Function that automatically rounds UP or DOWN based on standard rounding rules:
Round <- function(x,y) {
if((y - x %% y) <= x %% y) { x + (y - x %% y)}
else { x - (x %% y)}
}
Automatically rounds up if the x value is > halfway between subsequent instances of the rounding value y:
# Round(1.3,1) = 1 while Round(1.6,1) = 2
# Round(1.024,0.05) = 1 while Round(1.03,0.05) = 1.05
Regarding the rounding up to the multiplicity of an arbitrary number, e.g. 10, here is a simple alternative to James's answer.
It works for any real number being rounded up (from) and any real positive number rounded up to (to):
> RoundUp <- function(from,to) ceiling(from/to)*to
Example:
> RoundUp(-11,10)
[1] -10
> RoundUp(-0.1,10)
[1] 0
> RoundUp(0,10)
[1] 0
> RoundUp(8.9,10)
[1] 10
> RoundUp(135,10)
[1] 140
> RoundUp(from=c(1.3,2.4,5.6),to=1.1)
[1] 2.2 3.3 6.6
If you always want to round a number up to the nearest X, you can use the ceiling function:
#Round 354 up to the nearest 100:
> X=100
> ceiling(354/X)*X
[1] 400
#Round 47 up to the nearest 30:
> Y=30
> ceiling(47/Y)*Y
[1] 60
Similarly, if you always want to round down, use the floor function. If you want to simply round up or down to the nearest Z, use round instead.
> Z=5
> round(367.8/Z)*Z
[1] 370
> round(367.2/Z)*Z
[1] 365
I think your code just works great with a small modification:
foo <- function(x, round=10) ceiling(max(x+10^-9)/round + 1/round)*round
And your examples run:
> foo(4, round=1) == 5
[1] TRUE
> foo(6.1) == 10 #maybe 7 would be better
[1] TRUE
> foo(6.1, round=1) == 7 # you got 7
[1] TRUE
> foo(30.1) == 40
[1] TRUE
> foo(100.1) == 110
[1] TRUE
> # ALL in one:
> foo(c(4, 6.1, 30.1, 100))
[1] 110
> foo(c(4, 6.1, 30.1, 100), round=10)
[1] 110
> foo(c(4, 6.1, 30.1, 100), round=2.3)
[1] 101.2
I altered your function in two way:
added second argument (for your specified X )
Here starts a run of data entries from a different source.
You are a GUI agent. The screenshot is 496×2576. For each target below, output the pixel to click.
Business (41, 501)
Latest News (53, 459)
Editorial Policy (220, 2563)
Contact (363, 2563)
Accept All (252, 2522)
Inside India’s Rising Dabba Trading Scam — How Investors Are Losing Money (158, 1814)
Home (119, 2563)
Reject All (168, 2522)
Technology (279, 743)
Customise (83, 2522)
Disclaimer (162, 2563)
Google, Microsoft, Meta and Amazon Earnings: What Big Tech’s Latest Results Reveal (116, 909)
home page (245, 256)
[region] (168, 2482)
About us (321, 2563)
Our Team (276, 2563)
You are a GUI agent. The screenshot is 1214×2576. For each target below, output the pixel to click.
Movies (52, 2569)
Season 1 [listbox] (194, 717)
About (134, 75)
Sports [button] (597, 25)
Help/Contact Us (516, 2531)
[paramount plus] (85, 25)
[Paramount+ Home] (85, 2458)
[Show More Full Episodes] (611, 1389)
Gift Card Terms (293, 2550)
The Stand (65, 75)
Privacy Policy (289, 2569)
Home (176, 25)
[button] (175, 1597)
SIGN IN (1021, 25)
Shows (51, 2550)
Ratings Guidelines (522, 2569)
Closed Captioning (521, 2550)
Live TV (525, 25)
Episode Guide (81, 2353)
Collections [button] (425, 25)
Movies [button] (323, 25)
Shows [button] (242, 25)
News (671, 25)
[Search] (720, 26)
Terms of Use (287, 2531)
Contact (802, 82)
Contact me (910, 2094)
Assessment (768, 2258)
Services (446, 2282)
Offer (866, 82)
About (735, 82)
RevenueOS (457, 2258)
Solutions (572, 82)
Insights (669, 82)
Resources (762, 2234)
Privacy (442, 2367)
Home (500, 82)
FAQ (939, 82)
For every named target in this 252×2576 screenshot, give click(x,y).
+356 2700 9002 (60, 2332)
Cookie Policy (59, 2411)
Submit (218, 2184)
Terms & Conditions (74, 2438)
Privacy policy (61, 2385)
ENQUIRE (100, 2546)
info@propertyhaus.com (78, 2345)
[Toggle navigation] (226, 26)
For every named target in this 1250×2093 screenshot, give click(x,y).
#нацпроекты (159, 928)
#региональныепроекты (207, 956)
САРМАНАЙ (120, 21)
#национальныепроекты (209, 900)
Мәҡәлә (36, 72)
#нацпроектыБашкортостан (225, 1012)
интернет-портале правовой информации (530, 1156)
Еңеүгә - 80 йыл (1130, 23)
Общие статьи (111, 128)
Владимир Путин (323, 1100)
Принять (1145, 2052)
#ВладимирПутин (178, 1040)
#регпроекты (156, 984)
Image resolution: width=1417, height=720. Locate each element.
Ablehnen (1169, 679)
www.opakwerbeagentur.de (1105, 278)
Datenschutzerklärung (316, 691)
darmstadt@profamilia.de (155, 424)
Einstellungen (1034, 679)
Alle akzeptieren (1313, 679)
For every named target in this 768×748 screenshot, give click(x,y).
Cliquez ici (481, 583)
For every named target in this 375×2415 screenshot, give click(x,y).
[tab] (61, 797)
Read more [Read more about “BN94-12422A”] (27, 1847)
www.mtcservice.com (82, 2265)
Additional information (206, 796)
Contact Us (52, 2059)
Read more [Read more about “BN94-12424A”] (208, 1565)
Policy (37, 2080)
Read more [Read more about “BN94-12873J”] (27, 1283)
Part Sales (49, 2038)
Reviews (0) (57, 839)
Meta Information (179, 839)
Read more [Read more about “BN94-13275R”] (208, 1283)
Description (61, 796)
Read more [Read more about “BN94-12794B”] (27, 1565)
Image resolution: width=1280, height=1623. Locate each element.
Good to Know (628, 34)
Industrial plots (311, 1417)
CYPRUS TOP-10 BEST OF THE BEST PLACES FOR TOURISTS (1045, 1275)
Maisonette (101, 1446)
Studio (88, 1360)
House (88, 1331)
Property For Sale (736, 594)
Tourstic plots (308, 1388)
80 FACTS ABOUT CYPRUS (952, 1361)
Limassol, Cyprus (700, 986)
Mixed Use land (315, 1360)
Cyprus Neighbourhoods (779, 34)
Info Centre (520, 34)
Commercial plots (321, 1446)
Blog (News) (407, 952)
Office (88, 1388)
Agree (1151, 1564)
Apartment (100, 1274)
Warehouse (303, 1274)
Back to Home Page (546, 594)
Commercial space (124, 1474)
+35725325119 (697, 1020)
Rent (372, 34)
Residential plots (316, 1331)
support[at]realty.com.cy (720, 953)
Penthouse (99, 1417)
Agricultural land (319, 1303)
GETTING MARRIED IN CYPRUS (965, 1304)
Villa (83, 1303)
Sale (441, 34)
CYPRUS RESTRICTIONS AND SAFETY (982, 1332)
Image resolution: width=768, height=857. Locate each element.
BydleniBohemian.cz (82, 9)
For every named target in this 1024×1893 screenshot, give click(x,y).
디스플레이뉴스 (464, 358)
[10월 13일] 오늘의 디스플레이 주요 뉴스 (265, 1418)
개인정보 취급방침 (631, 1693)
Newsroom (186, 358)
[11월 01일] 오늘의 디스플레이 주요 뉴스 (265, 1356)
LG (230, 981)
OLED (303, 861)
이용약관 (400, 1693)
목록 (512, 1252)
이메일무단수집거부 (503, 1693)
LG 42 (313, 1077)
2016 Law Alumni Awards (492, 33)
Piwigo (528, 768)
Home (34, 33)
added a small value (=1e-09, feel free to modify!) to the max(x) if you want a bigger number
This rounds x up to the nearest integer multiple of y when y is positive and down when y is negative:
rom=\(x,y)x+(y-x%%y)%%y
rom(8.69,.1) # 8.7
rom(8.69,-.1) # 8.6
rom(8.69,.25) # 8.75
rom(8.69,-.25) # 8.5
rom(-8.69,.25) # -8.5
This always rounds to the nearest multiple like round_any in plyr (https://github.com/hadley/plyr/blob/34188a04f0e33c4115304cbcf40e5b1c7b85fedf/R/round-any.r):
rnm=\(x,y)round(x/y)*y
rnm(8.69,.25) # 8.75
plyr::round_any(8.69,.25) # 8.75
round_any can also be given ceiling as the third argument to always round up or floor to always round down:
plyr::round_any(8.51,.25,ceiling) # 8.75
plyr::round_any(8.69,.25,floor) # 8.5
You will find an upgraded version of Tommy's answer that takes into account several cases:
Choosing between lower or higher bound
Taking into account negative and zero values
two different nice scale in case you want the function to round differently small and big numbers. Example: 4 would be rounded at 0 while 400 would be rounded at 400.
Below the code :
round.up.nice <- function(x, lower_bound = TRUE, nice_small=c(0,5,10), nice_big=c(1,2,3,4,5,6,7,8,9,10)) {
if (abs(x) > 100) {
nice = nice_big
} else {
nice = nice_small
}
if (lower_bound == TRUE) {
if (x > 0) {
return(10^floor(log10(x)) * nice[[max(which(x >= 10^floor(log10(x)) * nice))[[1]]]])
} else if (x < 0) {
return(- 10^floor(log10(-x)) * nice[[min(which(-x <= 10^floor(log10(-x)) * nice))[[1]]]])
} else {
return(0)
}
} else {
if (x > 0) {
return(10^floor(log10(x)) * nice[[min(which(x <= 10^floor(log10(x)) * nice))[[1]]]])
} else if (x < 0) {
return(- 10^floor(log10(-x)) * nice[[max(which(-x >= 10^floor(log10(-x)) * nice))[[1]]]])
} else {
return(0)
}
}
}
I tried this without using any external library or cryptic features and it works!
Hope it helps someone.
ceil <- function(val, multiple){
div = val/multiple
int_div = as.integer(div)
return (int_div * multiple + ceiling(div - int_div) * multiple)
}
> ceil(2.1, 2.2)
[1] 2.2
> ceil(3, 2.2)
[1] 4.4
> ceil(5, 10)
[1] 10
> ceil(0, 10)
[1] 0
Might be missing something but is it not as easy as:
some_number = 789
1000 * round(some_number/1000, 0)
to produce something rounded to 1000s?